Today, battery storage is primarily integrated into the grid to cushion short-term peak loads; it operates for between one and eight hours. So far, battery storage systems have been regulated by the electricity market. This means that the systems are charged when electricity is cheap - when the sun shines, for example - and discharged when prices are high during periods of peak demand.
Of course, batteries aren't the only choice: pumped water storage power plants and (green) hydrogen will also be part of the energy storage story. But it's batteries that offer the most potential for investors today.
With improved regulation and financial incentives, battery storage systems could respond to load bottlenecks or grid fluctuations, and act as reserve capacity. To further relieve the grid, battery storage could be installed at critical grid nodes, or directly next to solar parks, wind farms, and data centres. This would stabilise the grid and make grid expansion cheaper overall.
Battery technology is developing rapidly. Competition among manufacturers is intense, as they seek ways to improve battery cell chemistry and design. The battery cell is the smallest storage unit. A variety of designs aim to balance three important parameters: energy density, safety, and price.
Cedric Baur is an equity analyst at LGT specializing in sustainability, responsible for topics such as climate change, renewable energies, energy infrastructure, water, and the circular economy. His focus is on companies in the energy, utilities, industrial, and basic materials sectors.
The most common rechargeable battery type is the lithium-ion battery, familiar from its use in smartphones. Battery development was mainly driven by the EV market, where two types dominate: lithium nickel manganese cobalt oxide (NMC) and lithium iron phosphate (LFP). NMC has long been the preferred option because of its high energy density, although ethical concerns about cobalt mining have moved the market towards a NMC version that contains less cobalt.

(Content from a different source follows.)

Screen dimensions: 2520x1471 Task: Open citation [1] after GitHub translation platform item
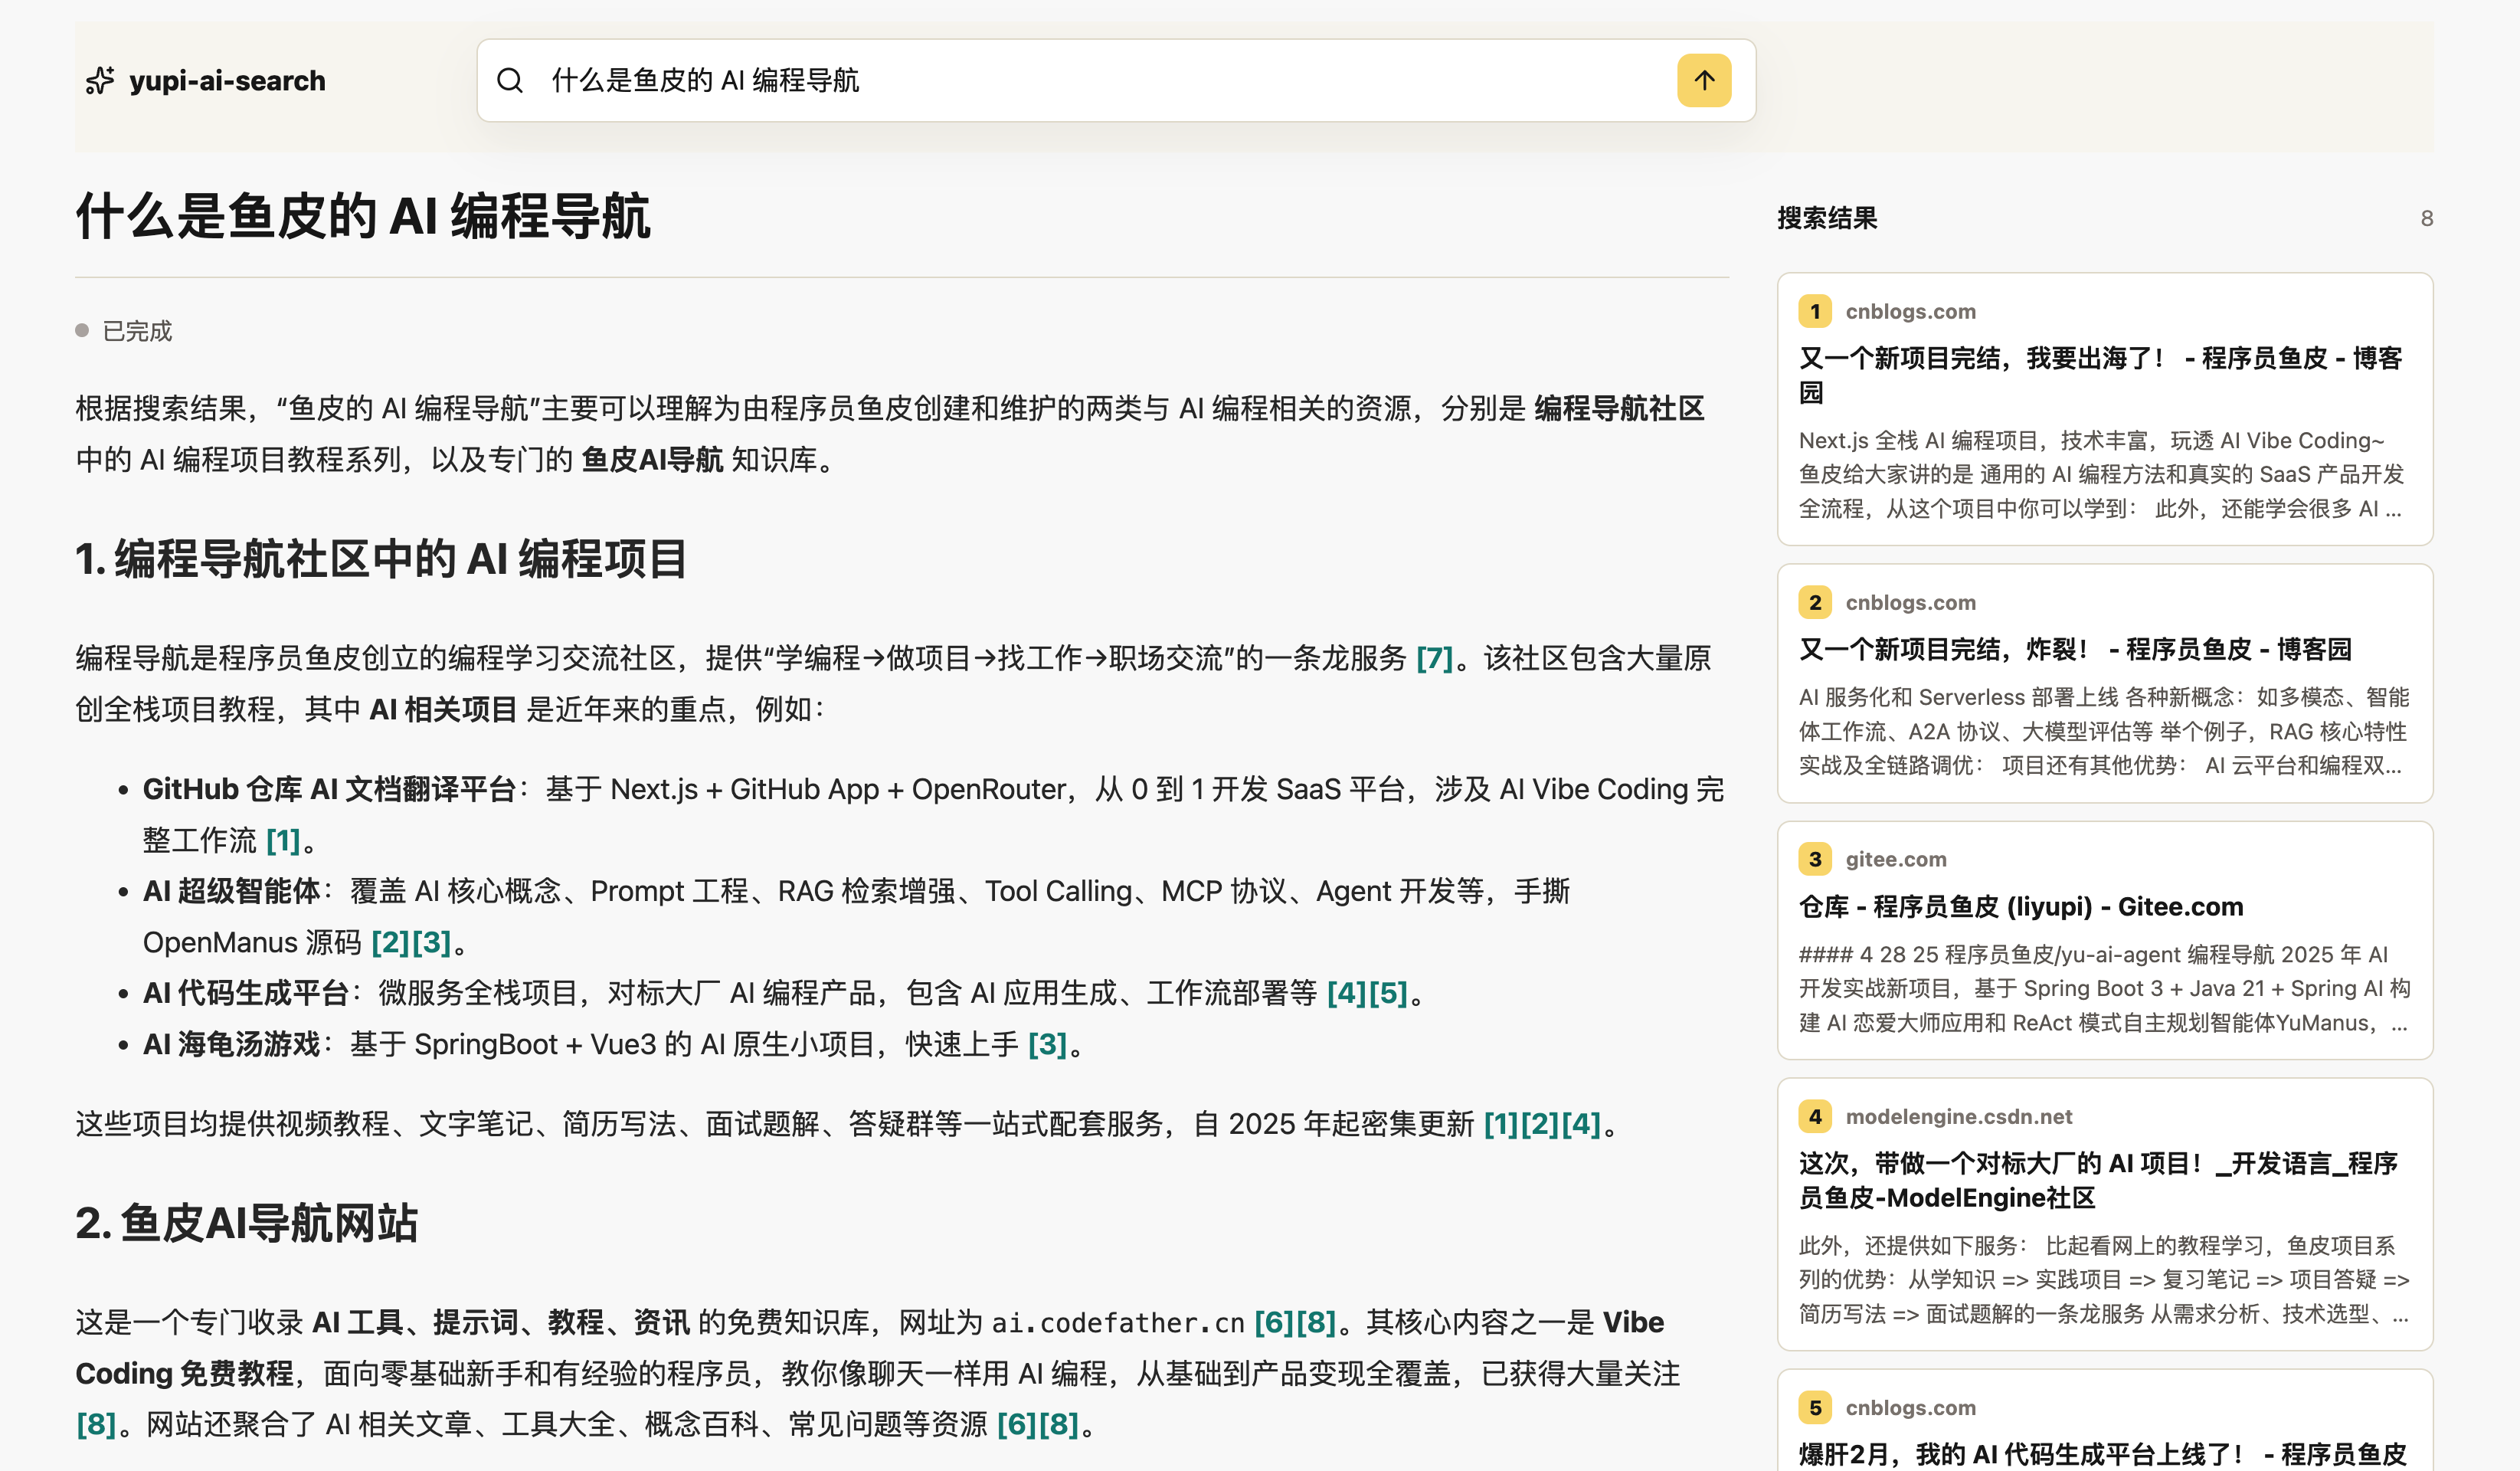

LFP batteries, on the other hand, dominate the storage market. These batteries are cheaper than NMC, have a longer service life and better thermal stability. Depending on the price of lithium (lithium carbonate), manufacturers are further improving the cost profile for LFP, taking into account learning effects in cumulative production volume and advancements in cell chemistry. The energy research firm BloombergNEF suggests that LFP batteries will dominate the battery storage market until at least 2035.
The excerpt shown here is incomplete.